# [Stored items]

=====

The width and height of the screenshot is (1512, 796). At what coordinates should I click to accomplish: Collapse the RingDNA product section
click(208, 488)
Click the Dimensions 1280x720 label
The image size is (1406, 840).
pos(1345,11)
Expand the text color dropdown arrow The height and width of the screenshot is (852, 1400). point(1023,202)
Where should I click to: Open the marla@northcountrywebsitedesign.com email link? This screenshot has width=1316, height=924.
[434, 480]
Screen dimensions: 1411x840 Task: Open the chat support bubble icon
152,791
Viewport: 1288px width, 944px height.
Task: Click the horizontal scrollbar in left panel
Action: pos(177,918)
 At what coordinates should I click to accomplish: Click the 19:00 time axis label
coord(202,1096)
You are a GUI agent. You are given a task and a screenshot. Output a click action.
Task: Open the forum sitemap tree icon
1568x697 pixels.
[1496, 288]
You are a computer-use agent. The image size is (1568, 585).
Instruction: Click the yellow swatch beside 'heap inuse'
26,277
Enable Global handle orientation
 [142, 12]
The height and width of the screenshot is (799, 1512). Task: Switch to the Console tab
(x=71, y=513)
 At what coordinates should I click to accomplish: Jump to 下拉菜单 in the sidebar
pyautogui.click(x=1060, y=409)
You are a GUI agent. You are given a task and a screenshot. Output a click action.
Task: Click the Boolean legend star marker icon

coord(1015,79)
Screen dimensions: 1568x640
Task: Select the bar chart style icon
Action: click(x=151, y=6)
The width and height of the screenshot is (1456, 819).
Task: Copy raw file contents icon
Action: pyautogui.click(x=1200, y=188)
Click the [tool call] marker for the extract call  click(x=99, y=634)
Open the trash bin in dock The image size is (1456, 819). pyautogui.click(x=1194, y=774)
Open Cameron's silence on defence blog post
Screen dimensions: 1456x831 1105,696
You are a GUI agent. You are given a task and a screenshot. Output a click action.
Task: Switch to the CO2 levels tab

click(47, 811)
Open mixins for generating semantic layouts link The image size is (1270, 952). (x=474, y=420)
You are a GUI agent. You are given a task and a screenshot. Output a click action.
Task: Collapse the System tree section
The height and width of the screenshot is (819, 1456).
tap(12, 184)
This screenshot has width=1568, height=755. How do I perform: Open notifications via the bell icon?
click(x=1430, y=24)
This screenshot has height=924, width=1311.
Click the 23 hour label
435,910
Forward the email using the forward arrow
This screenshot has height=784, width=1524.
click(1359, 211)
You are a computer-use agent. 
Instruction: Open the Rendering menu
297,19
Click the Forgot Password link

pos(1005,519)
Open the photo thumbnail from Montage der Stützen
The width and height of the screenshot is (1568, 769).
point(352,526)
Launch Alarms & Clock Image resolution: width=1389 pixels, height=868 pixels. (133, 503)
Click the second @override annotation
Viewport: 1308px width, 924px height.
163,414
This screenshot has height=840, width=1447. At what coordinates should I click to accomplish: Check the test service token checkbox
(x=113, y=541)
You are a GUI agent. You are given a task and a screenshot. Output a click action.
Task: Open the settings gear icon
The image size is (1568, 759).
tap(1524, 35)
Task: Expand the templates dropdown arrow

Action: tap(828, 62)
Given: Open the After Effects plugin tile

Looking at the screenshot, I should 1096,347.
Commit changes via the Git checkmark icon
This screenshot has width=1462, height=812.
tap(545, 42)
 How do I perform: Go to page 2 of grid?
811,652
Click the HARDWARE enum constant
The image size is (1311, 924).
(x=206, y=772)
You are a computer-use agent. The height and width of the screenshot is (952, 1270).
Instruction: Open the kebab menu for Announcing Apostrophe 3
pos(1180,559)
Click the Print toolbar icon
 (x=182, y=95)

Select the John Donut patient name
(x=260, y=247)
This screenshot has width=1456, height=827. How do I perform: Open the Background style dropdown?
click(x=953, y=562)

=====

# [Exercise brief]
Look back at the entries above. Retype the line with "The height and width of the screenshot is (819, 1456).", the line with "Task: Open the settings gear icon", and all lines in between.

# [Problem solution]
The height and width of the screenshot is (819, 1456).
tap(12, 184)
This screenshot has width=1568, height=755. How do I perform: Open notifications via the bell icon?
click(x=1430, y=24)
This screenshot has height=924, width=1311.
Click the 23 hour label
435,910
Forward the email using the forward arrow
This screenshot has height=784, width=1524.
click(1359, 211)
You are a computer-use agent. 
Instruction: Open the Rendering menu
297,19
Click the Forgot Password link

pos(1005,519)
Open the photo thumbnail from Montage der Stützen
The width and height of the screenshot is (1568, 769).
point(352,526)
Launch Alarms & Clock Image resolution: width=1389 pixels, height=868 pixels. (133, 503)
Click the second @override annotation
Viewport: 1308px width, 924px height.
163,414
This screenshot has height=840, width=1447. At what coordinates should I click to accomplish: Check the test service token checkbox
(x=113, y=541)
You are a GUI agent. You are given a task and a screenshot. Output a click action.
Task: Open the settings gear icon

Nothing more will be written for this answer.